Transcribe the passage of the black walnut forum thread between "## cabinetman (Jul" and "get an idea.", inclusive.

**Document:**
━━━━━━━━

# Does black walnut change color as it ages?



## Creede (Jul 21, 2011)

I'm trying to match some 30 year old black walnut cabinets that have been continuously oiled, but with no other types of finishes every applied. When I recently got some new black walnut for a project that will be next to the old cabinets, the color was much different. The older cabinets have a deep patina, and are much redder. Is this color change typical? Can I expect the new wood to change color over time? - thanks


----------



## cabinetman (Jul 5, 2007)

Creede said:


> I'm trying to match some 30 year old black walnut cabinets that have been continuously oiled, but with no other types of finishes every applied. When I recently got some new black walnut for a project that will be next to the old cabinets, the color was much different. The older cabinets have a deep patina, and are much redder. Is this color change typical? Can I expect the new wood to change color over time? - thanks


How the original wood was finished may depend on why it looks like the way it does. It has a finish on it, so it will look different than fresh wood. You may not match it perfectly you could get close. You'll have to try a few different methods to get an idea.

Normally with age, exposure to light, and oxidation, Black Walnut will get lighter. You might try just some BLO (boiled linseed oil) and see what the color looks like. For preservation of color, using a paste wood filler, and a water based aniline stain will enhance the grain. With just using an oiled finish, it will be easily retouched, and in the future an oil base varnish or polyurethane can be added. The sheen can be adjusted as desired.












 







.


----------



## Creede (Jul 21, 2011)

━━━━━━━━

Data entries
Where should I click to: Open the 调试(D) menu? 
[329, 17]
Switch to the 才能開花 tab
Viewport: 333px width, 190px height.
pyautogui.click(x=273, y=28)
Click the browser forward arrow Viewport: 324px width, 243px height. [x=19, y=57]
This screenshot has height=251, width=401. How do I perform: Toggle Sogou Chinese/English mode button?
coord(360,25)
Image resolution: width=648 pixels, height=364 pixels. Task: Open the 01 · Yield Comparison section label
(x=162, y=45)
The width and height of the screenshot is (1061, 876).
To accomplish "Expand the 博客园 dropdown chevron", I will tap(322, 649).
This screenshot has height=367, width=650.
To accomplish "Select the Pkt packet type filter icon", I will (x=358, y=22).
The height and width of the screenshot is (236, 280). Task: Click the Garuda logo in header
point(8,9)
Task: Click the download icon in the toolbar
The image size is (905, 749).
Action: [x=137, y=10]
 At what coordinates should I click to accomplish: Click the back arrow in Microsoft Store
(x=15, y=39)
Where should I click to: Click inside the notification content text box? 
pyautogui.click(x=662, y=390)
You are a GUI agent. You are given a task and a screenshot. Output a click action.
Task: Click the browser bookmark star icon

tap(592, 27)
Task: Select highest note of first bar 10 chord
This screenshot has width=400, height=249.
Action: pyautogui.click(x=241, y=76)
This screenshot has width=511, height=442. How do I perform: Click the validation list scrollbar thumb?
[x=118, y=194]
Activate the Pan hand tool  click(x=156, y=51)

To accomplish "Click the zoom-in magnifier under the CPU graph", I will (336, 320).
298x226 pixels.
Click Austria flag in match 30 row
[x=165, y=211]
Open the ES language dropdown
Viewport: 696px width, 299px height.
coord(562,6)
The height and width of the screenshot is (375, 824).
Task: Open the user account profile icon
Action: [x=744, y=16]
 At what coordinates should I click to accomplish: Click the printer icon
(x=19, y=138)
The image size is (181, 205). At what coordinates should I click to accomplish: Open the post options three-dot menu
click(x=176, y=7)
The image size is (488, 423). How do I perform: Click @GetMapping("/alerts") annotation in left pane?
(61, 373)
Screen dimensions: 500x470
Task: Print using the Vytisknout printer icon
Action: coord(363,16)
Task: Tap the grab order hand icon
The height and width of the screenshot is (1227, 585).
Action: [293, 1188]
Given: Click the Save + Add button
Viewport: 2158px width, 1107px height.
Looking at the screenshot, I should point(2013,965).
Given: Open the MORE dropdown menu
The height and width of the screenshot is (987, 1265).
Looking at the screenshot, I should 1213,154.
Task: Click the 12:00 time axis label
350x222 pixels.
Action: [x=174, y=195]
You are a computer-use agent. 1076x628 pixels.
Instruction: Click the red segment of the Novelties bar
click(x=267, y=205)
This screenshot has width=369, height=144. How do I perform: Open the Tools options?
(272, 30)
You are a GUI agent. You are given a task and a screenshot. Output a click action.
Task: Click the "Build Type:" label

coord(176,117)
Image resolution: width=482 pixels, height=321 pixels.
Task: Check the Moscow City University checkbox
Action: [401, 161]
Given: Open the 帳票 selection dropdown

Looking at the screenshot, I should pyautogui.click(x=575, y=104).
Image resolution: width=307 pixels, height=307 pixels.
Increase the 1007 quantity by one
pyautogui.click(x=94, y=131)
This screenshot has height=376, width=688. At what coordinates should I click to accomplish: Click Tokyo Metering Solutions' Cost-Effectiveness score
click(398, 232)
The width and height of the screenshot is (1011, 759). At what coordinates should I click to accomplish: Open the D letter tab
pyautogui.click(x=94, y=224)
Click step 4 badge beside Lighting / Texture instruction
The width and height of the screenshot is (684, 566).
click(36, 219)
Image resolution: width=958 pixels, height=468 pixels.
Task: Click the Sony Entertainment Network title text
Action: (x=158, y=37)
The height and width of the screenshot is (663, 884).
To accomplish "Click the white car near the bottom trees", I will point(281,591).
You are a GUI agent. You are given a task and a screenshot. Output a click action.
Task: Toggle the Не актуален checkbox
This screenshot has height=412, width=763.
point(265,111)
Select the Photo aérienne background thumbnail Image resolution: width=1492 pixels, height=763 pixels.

━━━━━━━━

**Solved exercise:**
## cabinetman (Jul 5, 2007)

Creede said:


> I'm trying to match some 30 year old black walnut cabinets that have been continuously oiled, but with no other types of finishes every applied. When I recently got some new black walnut for a project that will be next to the old cabinets, the color was much different. The older cabinets have a deep patina, and are much redder. Is this color change typical? Can I expect the new wood to change color over time? - thanks


How the original wood was finished may depend on why it looks like the way it does. It has a finish on it, so it will look different than fresh wood. You may not match it perfectly you could get close. You'll have to try a few different methods to get an idea.